Problem description: A word-for-word copy of the data, with no images, is the required answer.

--- START ---

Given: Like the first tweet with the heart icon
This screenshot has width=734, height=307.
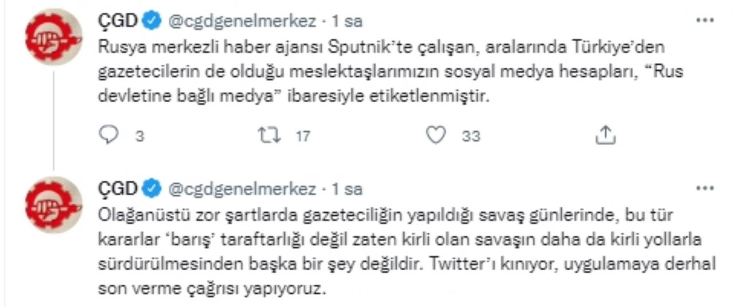Looking at the screenshot, I should (x=437, y=135).
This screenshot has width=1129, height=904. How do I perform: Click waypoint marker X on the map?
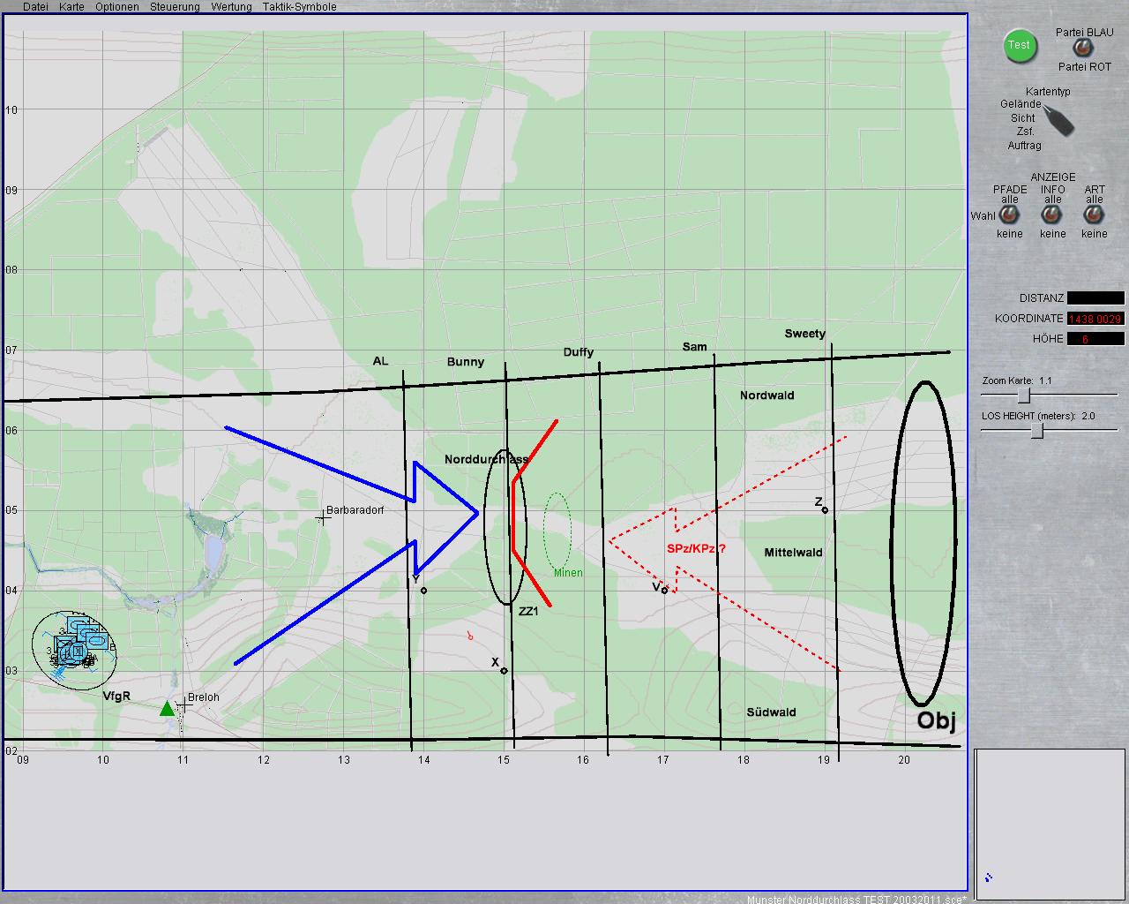click(x=504, y=671)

--- END ---

Exercise solution:
Given: Like the first tweet with the heart icon
This screenshot has width=734, height=307.
Looking at the screenshot, I should (x=437, y=135).
This screenshot has width=1129, height=904. How do I perform: Click waypoint marker X on the map?
click(x=504, y=671)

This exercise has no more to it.